In Belgium, Germany, Greece and Norway, churches are financed by the state. Income from church taxes in Germany (8-9% of the annual income tax) amounted to about $6.3 billion for the Roman Catholic Church in 2011, and $5.5 billion for the Protestant, mostly Lutheran, churches in 2010. Roughly a third of Germany's 82 million people are Roman Catholics.
Last week one of Germany’s highest courts rankled Catholic bishops by ruling that the state recognized the right of Catholics to leave the church — and therefore avoid paying the tax.
The German church tax is so steep that about three million Catholics formally quit the church in the past two decades to avoid paying, while nevertheless remaining active in their faith. That is what is angering Catholic Church officials.
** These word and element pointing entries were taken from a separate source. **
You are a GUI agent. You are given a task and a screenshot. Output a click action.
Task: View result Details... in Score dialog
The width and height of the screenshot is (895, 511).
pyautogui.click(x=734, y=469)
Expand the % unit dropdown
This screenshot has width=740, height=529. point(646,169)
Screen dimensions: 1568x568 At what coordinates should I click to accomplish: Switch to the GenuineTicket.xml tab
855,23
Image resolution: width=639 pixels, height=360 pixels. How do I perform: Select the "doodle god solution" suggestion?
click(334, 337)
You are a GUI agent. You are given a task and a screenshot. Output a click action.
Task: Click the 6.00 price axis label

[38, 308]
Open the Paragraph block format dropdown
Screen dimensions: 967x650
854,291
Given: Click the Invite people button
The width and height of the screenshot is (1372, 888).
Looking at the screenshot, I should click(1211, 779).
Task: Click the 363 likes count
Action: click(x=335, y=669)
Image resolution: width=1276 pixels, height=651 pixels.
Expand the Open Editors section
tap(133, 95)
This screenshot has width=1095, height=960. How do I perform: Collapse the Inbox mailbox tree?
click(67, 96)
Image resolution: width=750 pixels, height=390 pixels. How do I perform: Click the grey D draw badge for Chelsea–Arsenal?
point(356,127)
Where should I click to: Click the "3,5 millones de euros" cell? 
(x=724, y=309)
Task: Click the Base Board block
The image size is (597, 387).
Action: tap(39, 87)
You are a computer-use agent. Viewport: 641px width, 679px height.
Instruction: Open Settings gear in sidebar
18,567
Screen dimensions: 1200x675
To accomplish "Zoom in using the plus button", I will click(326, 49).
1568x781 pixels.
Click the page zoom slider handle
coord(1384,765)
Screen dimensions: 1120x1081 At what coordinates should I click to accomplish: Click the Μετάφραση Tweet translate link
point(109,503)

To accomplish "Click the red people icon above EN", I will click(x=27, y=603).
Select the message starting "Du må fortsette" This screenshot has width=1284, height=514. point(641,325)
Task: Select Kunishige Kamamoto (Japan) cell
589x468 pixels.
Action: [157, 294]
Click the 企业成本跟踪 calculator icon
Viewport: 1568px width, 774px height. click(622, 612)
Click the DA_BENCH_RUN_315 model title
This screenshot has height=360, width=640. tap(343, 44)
In response the Catholic Bishops’ Conference in Germany issued a crystal clear, uncompromising edict, endorsed by the Vatican. It detailed that a member who refuses to pay taxes will no longer be allowed to receive communion or make confession, to serve as godparents or to hold any office in the church. Those who leave can also be refused a Christian burial.
Norbert Lüdecke, a professor of canon law at Bonn University, said “Now refusing to pay taxes is considered an offense only slightly less bad than denial that Jesus Christ is the son of God,” Mr. Lüdecke said. “While at the same time, there is no specific punishment for other offenses, such as, for example, the sexual abuse of minors by clerics.”